## DOCUMENT
####################
[ 
https://issues.apache.org/jira/browse/KAFKA-4900?page=com.atlassian.jira.plugin.system.issuetabpanels:comment-tabpanel&focusedCommentId=15925611#comment-15925611
 ] 

Onur Karaman commented on KAFKA-4900:
-------------------------------------

For reference, I think the controller was changing every 3 seconds or so during 
the re-election loop.

We were able to stabilize the cluster after about two hours but haven't yet 
figured out the root cause.

We didn't know the cause, so we definitely didn't take the optimal sequence of 
steps to stabilize the cluster. Anyways, here's what we did:
# We figured deleting the /controller znode wouldn't make a difference since it 
was anyways changing every 3 seconds.
# We initially tried bouncing what we had incorrectly thought was the sole 
broker corresponding to the metric collision, but this didn't help. The 
re-election loop continued, and we later found out in the logs that there had 
been "connection-close-rate" metrics collisions tagged with other brokers.
# We then shifted traffic out of the bad cluster, killed all of the brokers, 
and restarted them all. Getting the cluster back up and recovering its 
unflushed segments took around 25 minutes.
# We still saw under-replicated partitions after the cluster was back up and 
later found that some of the fetchers haven't been started. I think at this 
point we just deleted the /controller znode to elect a new controller with the 
hopes of it broadcasting leadership/followership of partitions to the cluster 
so that the broker's fetchers can start up correctly. After this, the 
under-replicated partitions came back down to approximately zero. We think the 
few under-replicated partitions here and there are from uneven partition 
leadership distribution but this wasn't a big deal so we haven't attempted to 
fix the few remaining under-replicated partitions yet.
####################
## RECORDED INFORMATION
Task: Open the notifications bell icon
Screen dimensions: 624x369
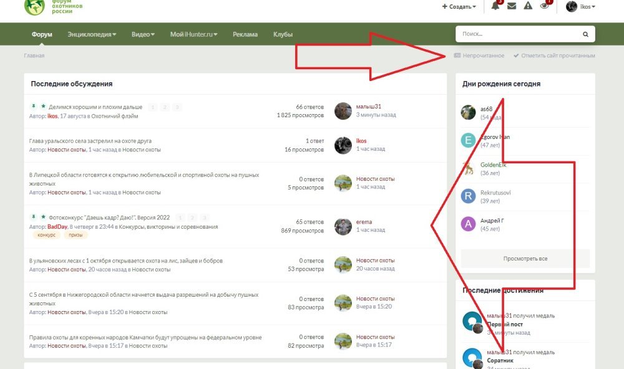Action: [495, 6]
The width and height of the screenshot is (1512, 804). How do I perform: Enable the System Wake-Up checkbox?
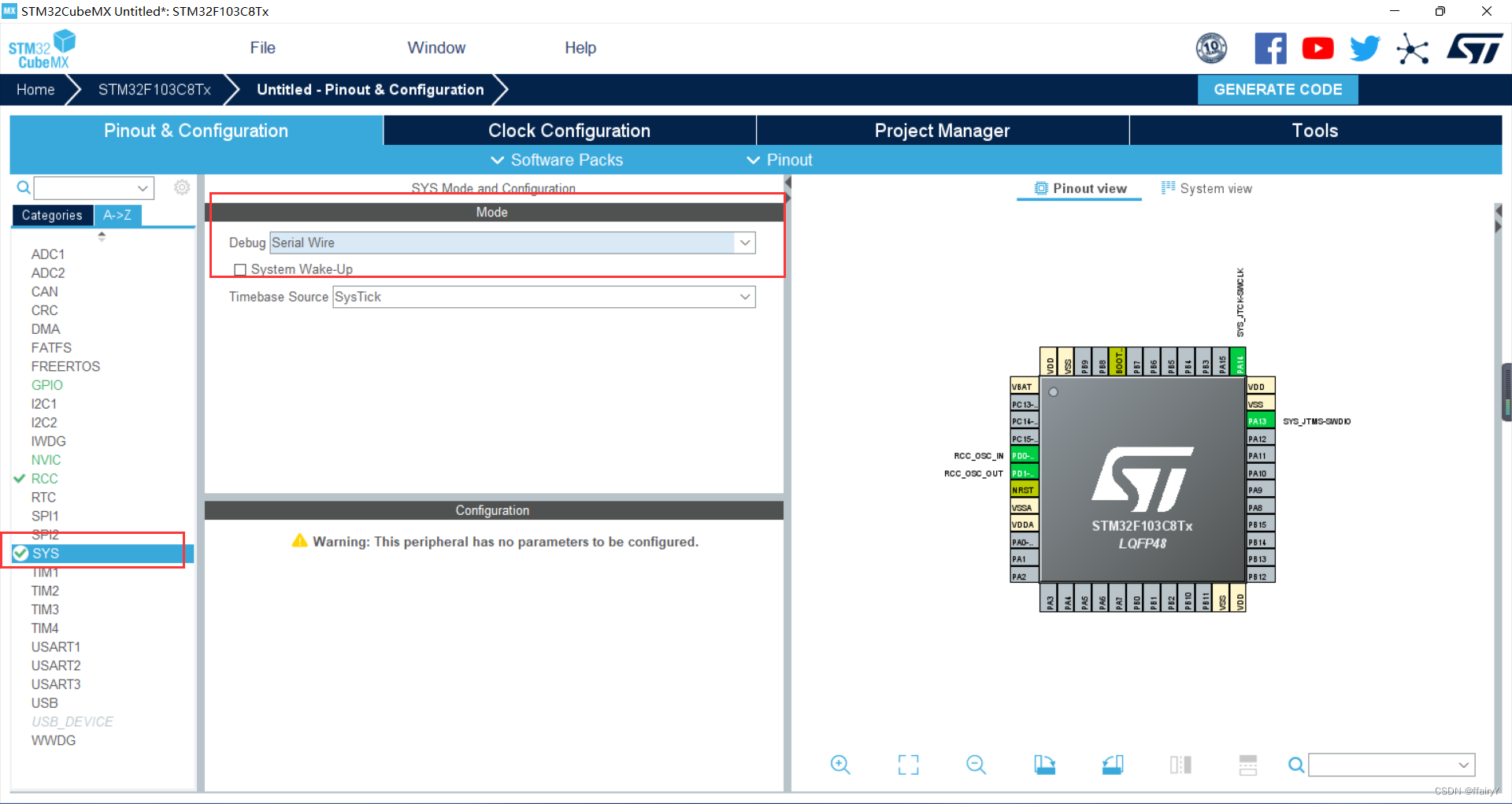click(x=240, y=269)
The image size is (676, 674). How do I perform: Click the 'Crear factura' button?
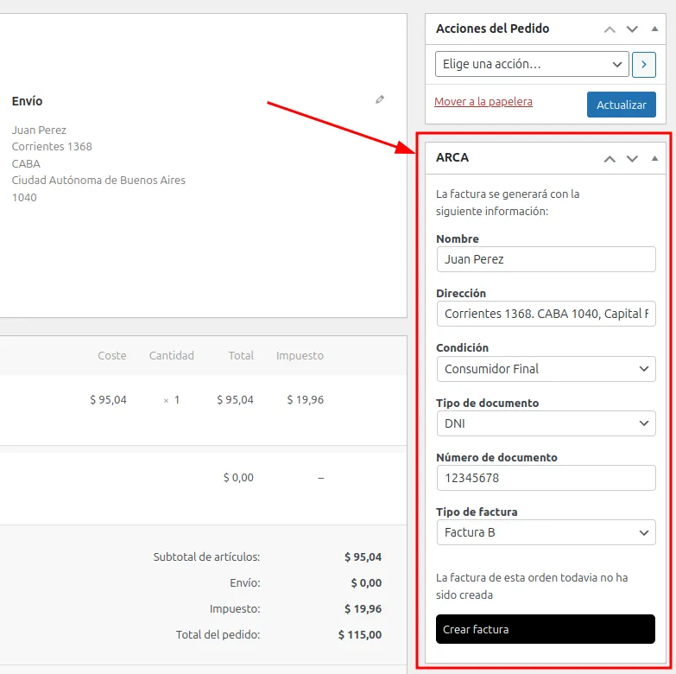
####################
## JOBS
**A.** Reproduce word for word the part of the KAFKA-4900 comment starting with "We were able" and going on through "with other brokers.".
**B.** Continue the KAFKA-4900 comment from its last sentence onward.
The lines come from a different source than the KAFKA-4900 comment.

## ANSWERS FOR THIS EXERCISE
**A.**
We were able to stabilize the cluster after about two hours but haven't yet 
figured out the root cause.

We didn't know the cause, so we definitely didn't take the optimal sequence of 
steps to stabilize the cluster. Anyways, here's what we did:
# We figured deleting the /controller znode wouldn't make a difference since it 
was anyways changing every 3 seconds.
# We initially tried bouncing what we had incorrectly thought was the sole 
broker corresponding to the metric collision, but this didn't help. The 
re-election loop continued, and we later found out in the logs that there had 
been "connection-close-rate" metrics collisions tagged with other brokers.

**B.**
> Brokers stuck in controller re-election loop after failing to register metrics
> ------------------------------------------------------------------------------
>
>                 Key: KAFKA-4900
>                 URL: https://issues.apache.org/jira/browse/KAFKA-4900
>             Project: Kafka
>          Issue Type: Bug
>          Components: controller, core
>    Affects Versions: 0.10.1.1
>            Reporter: Nick Travers
>
> We hit this today in one of out three node staging clusters. The exception 
> continues to occur on all three nodes.
> {code}
> 2017-03-15 02:17:30,677 ERROR 
> [ZkClient-EventThread-35-samsa-zkserver.stage.sjc1.square:26101/samsa] 
> server.ZookeeperLeaderElector - Error while electing or becoming leader on 
> broker 9
> java.lang.IllegalArgumentException: A metric named 'MetricName 
> [name=connection-close-rate, 
> group=controller-channel-metrics,description=Connections closed per second in 
> the window., tags={broker-id=10}]' already exists, can't register another one.
>         at 
> org.apache.kafka.common.metrics.Metrics.registerMetric(Metrics.java:380)
>         at org.apache.kafka.common.metrics.Sensor.add(Sensor.java:179)
>         at org.apache.kafka.common.metrics.Sensor.add(Sensor.java:164)
>         at 
> org.apache.kafka.common.network.Selector$SelectorMetrics.<init>(Selector.java:617)
>         at org.apache.kafka.common.network.Selector.<init>(Selector.java:138)
>         at 
> kafka.controller.ControllerChannelManager.kafka$controller$ControllerChannelManager$$addNewBroker(ControllerChannelManager.scala:101)
>         at 
> kafka.controller.ControllerChannelManager$$anonfun$1.apply(ControllerChannelManager.scala:45)
>         at 
> kafka.controller.ControllerChannelManager$$anonfun$1.apply(ControllerChannelManager.scala:45)
>         at scala.collection.immutable.Set$Set3.foreach(Set.scala:163)
>         at 
> kafka.controller.ControllerChannelManager.<init>(ControllerChannelManager.scala:45)
>         at 
> kafka.controller.KafkaController.startChannelManager(KafkaController.scala:814)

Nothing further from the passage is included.